Specifically, when the path reconstruction algorithm is walking upward
from a client-provided filehandle and encounters the root directory of
a volume which is no longer in the cache (and thus has no known mount
point), it will complete the path to the AFS root using the dynamic
mount directory.

On non-linux cache managers, this feature is available when dynamic
root and fake stat modes are enabled.

On Linux systems, it is also available even when dynroot is not enabled,
to support the NFS translator.  It is presently not possible to disable
this feature, though that ability may be added in the future.  It would
be difficult to make this feature unavailable to users and still make the
Linux NFS translator work, since the point of the check being performed
by the NFS server is to ensure the requested file would be reachable by
the client.


## Security

The security of the NFS translator depends heavily on the underlying
network.  Proper configuration is required to prevent unauthorized
access to files, theft of credentials, or other forms of attack.

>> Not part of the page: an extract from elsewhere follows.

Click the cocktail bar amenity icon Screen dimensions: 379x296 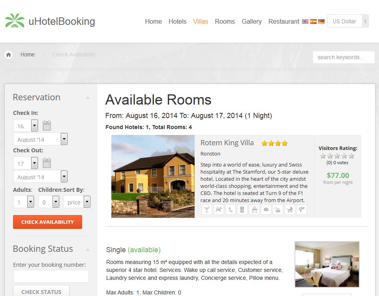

NFS, remote syscall, and PAG callback traffic between an NFS client host
and translator may contain sensitive file data and/or credentials, and
should be protected from snooping by unprivileged users or other hosts.

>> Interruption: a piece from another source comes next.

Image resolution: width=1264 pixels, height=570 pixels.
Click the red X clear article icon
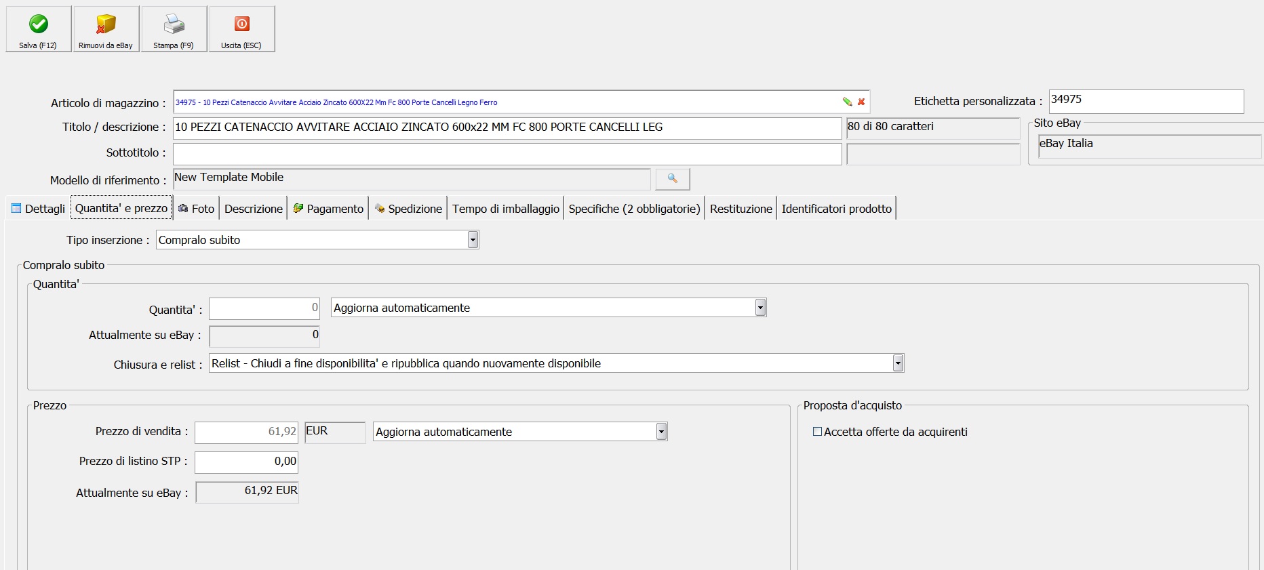pos(861,102)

Both the NFS translator and remote system call service authorize requests
in part based on the IP address of the requesting client.  To prevent an
attacker from making requests on behalf of another host, the network must
be configured such that it is impossible for one client to spoof the IP
address of another.

In addition, both the NFS translator and remote system call service
associate requests with specific users based on user and group ID data
contained within the request.  In order to prevent users on the same client
from making filesystem access requests as each other, the NFS server must
be configured to accept requests only from privileged ports.  In order to
prevent users from making AFS system calls on each other's behalf, possibly
including retrieving credentials, the network must be configured such that
requests to the remote system call service (port 7009) are accepted only
from port 7001 on NFS clients.

When a client is migrated away from a translator, any credentials held
on behalf of that client must be discarded before that client's IP address
can safely be reused.  The VIOC_NFS_NUKE_CREDS pioctl and 'fs nukenfscreds'
command are provided for this purpose.  Both take a single argument, which
is the IP address of the NFS client whose credentials should be discarded.


## Known Issues

  + Because NFS clients do not maintain active references on every inode
    they are using, it is possible that portions of the directory tree
    in use by an NFS client will expire from the translator's AFS and
    Linux dentry cache's.  When this happens, the NFS server attempts to
    reconstruct the missing portion of the directory tree, but may fail
    if the client does not have sufficient access (for example, if his
    tokens have expired).  In these cases, a "stale NFS filehandle" error
    will be generated.  This behavior is similar to that found on other
    translator platforms, but is triggered under a slightly different set
    of circumstances due to differences in the architecture of the Linux
    NFS server.

  + Due to limitations of the rmtsys protocol, some pioctl calls require
    large (several KB) transfers between the client and rmtsys server.
    Correcting this issues would require extensions to the rmtsys protocol
    outside the scope of this project.

  + The rmtsys interface requires that AFS be mounted in the same place
    on both the NFS client and translator system, or at least that the
    translator be able to correctly resolve absolute paths provided by
    the client.

  + If a client is migrated or an NFS translator host is unexpectedly
    rebooted while AFS filesystem access is in progress, there may be
    a short delay before the client recovers.  This is because the NFS
    client must time out any request it made to the old server before
    it can retransmit the request, which will then be handled by the
    new server.  The same applies to remote system call requests.